Metro station in Stockholm County, Sweden

Järla is a future station on the Stockholm Metro's Blue Line in Nacka municipality. Scheduled to open in 2030, the station is part of the Blue Line extension from Kungsträdgården to Nacka. The station will be located around 40 meters beneath Värmdövägen and Birkavägen in Järla, Nacka.

== Location and entrances==
Järla station will feature two main entrances. The primary entrance will be located at a new square on Värmdövägen, and a second entrance will connect to Birkavägen. The station will be located near the Saltsjöbanan's Saltsjö-Järla station, though without a direct connection between the two stations. Construction of the station is coinciding with the development of around 600 new residential units in the area.

DATASET EXTRACT:

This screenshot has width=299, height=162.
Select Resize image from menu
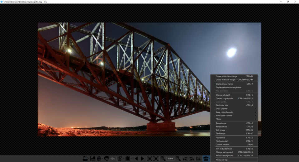pyautogui.click(x=221, y=123)
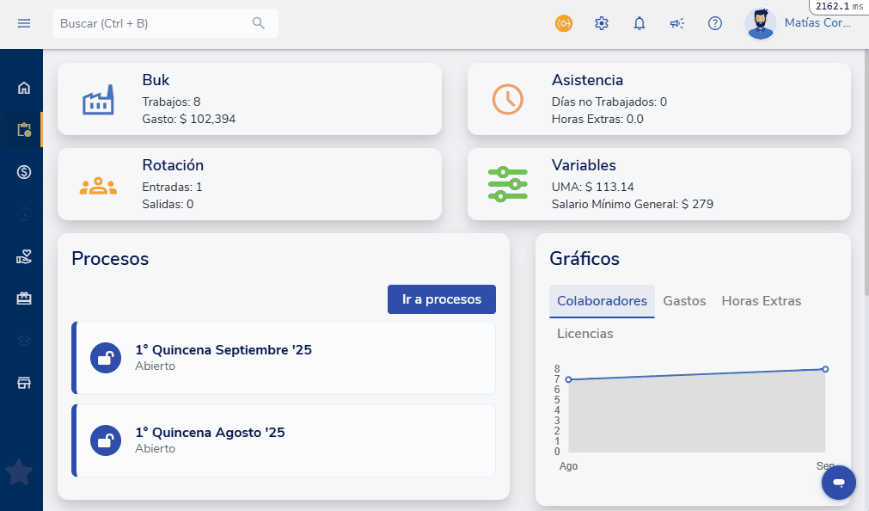Switch to the Licencias tab

tap(584, 334)
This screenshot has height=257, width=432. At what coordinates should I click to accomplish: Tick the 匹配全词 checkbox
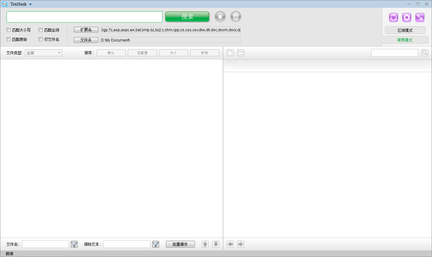[41, 30]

WHAT IS REQUIRED:
Carry on the Järla station text, starting right after its last sentence. The records have nothing to do with the Järla station text.

ANSWER FOR THIS EXERCISE:
== Design and construction ==
The station will feature a dark grey granite facade with cream-colored ceramic tiles surrounding the entrance doors. The interior design, including platform and ticket hall, will incorporate patterns by artist Cilla Ramnek, inspired by traditional textiles. The station is expected to accommodate approximately 1,000 passengers per hour during peak hours once operational in 2030.

Construction of the station began in 2020 as part of the larger extension of the Blue Line. Tunnel blasting in the area was completed by February 2024, when the tunnels between Järla and Nacka met. Further tunnel work between Järla and Sickla was finished later that year. Future construction phases will include the installation of platforms, escalators, and other station facilities, with the line expected to be operational by 2030.